> **Attività**
**a)** Rispondi a queste domande sul brano dedicato al Team per l'endocardite dell'ospedale di Terni:
(i) In quale sala si è svolto il convegno scientifico?
(ii) Quale struttura dirige Valentino Borghetti?
(iii) Quali due risultati attribuiscono gli esperti all'approccio multidisciplinare?
**b)** Porta avanti il brano sul Team per l'endocardite dell'ospedale di Terni a partire dall'ultima frase riportata.

> **Brano da leggere**

----

La segnalazione di un numero così alto di casi in una singola realtà ospedaliera ha subito sollevato interrogativi sulla diffusione della malattia e sulle modalità di contrasto. Fondamentale è stata l’iniziativa del convegno scientifico che si è svolto presso la Sala Arpa di Terni, durante il quale è stato presentato anche un modello di gestione integrata, già sperimentato al Santa Maria.
“Nemmeno le più recenti linee guida della Società Europea di Cardiologia pongono sufficiente attenzione sull’importanza di un approccio interdisciplinare strutturato, come quello del ‘Team per l’endocardite’”, ha affermato Valentino Borghetti, direttore della Struttura Complessa di Cardiochirurgia e promotore dell’evento.
L’ospedale ternano ha anticipato i tempi proponendo un approccio clinico multidisciplinare che punta su una collaborazione continua tra diverse figure professionali. Microbiologi, infettivologi, cardiochirurghi, cardiologi, anestesisti e internisti operano a stretto contatto per definire la miglior strategia terapeutica, sia dal punto di vista medico che chirurgico. Il risultato, sottolineano gli esperti, è un aumento della sopravvivenza e una riduzione del rischio di recidive — due elementi considerati decisivi nel trattamento di una malattia ad altissima complessità.
L’esperienza di Terni è stata proposta come buona pratica clinica da estendere non solo su scala regionale, ma anche nazionale, in linea con l’urgenza di aggiornare gli standard europei. Durante il convegno, è stato inoltre evidenziato come la pandemia da COVID-19 abbia inciso negativamente su diagnosi e gestione delle patologie infettive.
“La pandemia ha alterato profondamente l’accesso alle cure – ha osservato Borghetti – ritardando diagnosi e trattamenti e modificando la percezione del rischio da parte dei pazienti. Questo ha reso ancora più urgente dotarsi di strumenti di intervento integrato, rapido e coordinato”.

----

> **Dati estratti**

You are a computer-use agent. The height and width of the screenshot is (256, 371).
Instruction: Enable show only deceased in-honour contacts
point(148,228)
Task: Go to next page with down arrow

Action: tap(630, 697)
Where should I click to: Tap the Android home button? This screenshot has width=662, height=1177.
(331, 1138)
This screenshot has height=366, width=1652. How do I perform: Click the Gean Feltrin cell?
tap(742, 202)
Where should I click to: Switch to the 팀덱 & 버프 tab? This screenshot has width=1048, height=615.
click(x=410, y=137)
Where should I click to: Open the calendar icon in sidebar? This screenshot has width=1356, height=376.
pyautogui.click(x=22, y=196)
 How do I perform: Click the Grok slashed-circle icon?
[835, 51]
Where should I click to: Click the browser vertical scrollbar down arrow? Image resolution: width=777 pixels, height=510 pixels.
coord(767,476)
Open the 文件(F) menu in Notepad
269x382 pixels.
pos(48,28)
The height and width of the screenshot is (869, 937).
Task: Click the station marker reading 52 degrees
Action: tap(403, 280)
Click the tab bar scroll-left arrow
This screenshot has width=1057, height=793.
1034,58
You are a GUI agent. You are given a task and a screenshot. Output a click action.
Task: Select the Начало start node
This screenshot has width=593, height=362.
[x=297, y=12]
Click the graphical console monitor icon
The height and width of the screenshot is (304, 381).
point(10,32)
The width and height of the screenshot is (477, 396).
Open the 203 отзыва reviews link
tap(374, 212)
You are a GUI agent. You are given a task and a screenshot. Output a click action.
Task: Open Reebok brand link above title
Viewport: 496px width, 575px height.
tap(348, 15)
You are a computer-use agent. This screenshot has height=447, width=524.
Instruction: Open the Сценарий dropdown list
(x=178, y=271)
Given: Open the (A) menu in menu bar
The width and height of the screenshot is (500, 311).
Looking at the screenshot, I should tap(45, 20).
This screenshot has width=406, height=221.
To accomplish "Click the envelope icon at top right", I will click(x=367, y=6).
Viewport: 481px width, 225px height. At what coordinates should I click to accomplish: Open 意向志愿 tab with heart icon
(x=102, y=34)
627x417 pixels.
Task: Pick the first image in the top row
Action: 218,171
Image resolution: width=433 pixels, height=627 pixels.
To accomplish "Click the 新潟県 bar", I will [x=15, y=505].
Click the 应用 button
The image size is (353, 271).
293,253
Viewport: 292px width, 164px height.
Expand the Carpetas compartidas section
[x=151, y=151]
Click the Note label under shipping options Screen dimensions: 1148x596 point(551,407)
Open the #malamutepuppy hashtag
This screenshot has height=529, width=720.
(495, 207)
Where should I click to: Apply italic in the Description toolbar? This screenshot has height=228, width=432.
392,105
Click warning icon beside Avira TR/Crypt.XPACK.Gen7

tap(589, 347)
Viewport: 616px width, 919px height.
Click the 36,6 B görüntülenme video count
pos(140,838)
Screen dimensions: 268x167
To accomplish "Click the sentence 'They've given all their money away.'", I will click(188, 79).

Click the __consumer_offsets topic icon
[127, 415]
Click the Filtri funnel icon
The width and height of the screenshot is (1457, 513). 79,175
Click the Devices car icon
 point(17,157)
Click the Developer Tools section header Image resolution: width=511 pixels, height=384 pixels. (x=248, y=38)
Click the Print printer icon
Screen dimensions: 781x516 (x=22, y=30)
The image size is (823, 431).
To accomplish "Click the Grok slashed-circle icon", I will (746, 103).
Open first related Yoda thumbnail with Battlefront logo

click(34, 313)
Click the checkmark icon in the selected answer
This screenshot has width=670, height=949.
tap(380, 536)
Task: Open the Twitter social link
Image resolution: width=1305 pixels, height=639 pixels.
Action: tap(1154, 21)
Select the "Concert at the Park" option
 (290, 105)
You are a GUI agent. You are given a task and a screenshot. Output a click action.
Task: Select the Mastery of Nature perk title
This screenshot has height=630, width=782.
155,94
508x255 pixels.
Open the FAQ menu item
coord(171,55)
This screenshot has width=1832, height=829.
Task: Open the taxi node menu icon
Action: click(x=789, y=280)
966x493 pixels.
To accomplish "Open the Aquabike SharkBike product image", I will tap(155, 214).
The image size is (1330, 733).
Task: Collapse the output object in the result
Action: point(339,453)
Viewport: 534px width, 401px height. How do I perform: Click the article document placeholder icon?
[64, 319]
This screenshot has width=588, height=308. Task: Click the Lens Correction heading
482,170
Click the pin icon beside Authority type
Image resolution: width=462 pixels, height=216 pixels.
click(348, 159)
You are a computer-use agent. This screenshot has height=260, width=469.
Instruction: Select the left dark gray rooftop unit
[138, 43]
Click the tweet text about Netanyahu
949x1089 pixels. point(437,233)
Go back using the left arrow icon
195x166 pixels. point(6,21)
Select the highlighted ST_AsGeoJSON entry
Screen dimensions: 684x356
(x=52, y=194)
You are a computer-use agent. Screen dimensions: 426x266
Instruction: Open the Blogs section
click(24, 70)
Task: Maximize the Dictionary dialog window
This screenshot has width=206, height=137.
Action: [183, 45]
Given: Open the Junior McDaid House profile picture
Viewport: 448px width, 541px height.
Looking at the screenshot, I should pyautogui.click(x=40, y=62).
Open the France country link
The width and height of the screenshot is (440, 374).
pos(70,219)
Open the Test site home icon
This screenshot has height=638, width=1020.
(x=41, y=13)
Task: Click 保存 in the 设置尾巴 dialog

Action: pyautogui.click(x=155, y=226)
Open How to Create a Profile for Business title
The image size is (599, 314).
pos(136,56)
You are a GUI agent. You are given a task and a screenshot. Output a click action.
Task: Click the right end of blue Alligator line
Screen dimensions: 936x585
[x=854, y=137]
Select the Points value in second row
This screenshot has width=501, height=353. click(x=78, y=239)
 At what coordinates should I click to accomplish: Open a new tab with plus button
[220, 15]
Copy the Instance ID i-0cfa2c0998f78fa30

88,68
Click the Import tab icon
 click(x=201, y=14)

----

> **Risposte alle attività**
**a)**
(i) Nella Sala Arpa di Terni.
(ii) La Struttura Complessa di Cardiochirurgia.
(iii) Un aumento della sopravvivenza e una riduzione del rischio di recidive.

**b)**
Tra i temi principali affrontati a Terni emerge la necessità di smontare falsi miti riguardanti la profilassi antibiotica. L’uso improprio e non giustificato dei farmaci, infatti, non protegge adeguatamente gli individui a rischio e contribuisce al rafforzamento di batteri resistenti, un fenomeno che l’Organizzazione Mondiale della Sanità definisce tra i principali pericoli globali. La prospettiva più inquietante, ribadita dagli specialisti durante il confronto scientifico, è che entro il 2050 l’antibiotico-resistenza possa rappresentare la prima causa di morte nel mondo.
Diventa quindi urgente un intervento istituzionale e regolatorio che sia in grado non solo di aggiornare le linee guida internazionali, ma anche di supportare i centri clinici impegnati in prima linea. Una presa di coscienza che parte dai dati di Terni ma che impone un dibattito ad ampio raggio su scala nazionale ed europea.
Il quadro epidemiologico non riguarda solo una singola realtà ospedaliera, ma si riflette sull’intera comunità. I numeri di Terni accendono i riflettori su una malattia che, se sottovalutata, rischia di compromettere gravemente la cura dei pazienti cardiopatici. La strada indicata dall’endocarditis team rappresenta attualmente la soluzione più efficace, ma resta da capire se istituzioni, comunità scientifica e organi regolatori sapranno cogliere il messaggio e agire con tempestività.
Il modello multidisciplinare, esempio concreto e immediatamente applicabile, è già operativo in Umbria e dimostra come una organizzazione di rete possa incidere direttamente sugli esiti clinici. La sfida sarà tradurlo in un sistema diffuso, capace di anticipare nuove emergenze e garantirne standard di cura equi in tutto il territorio nazionale.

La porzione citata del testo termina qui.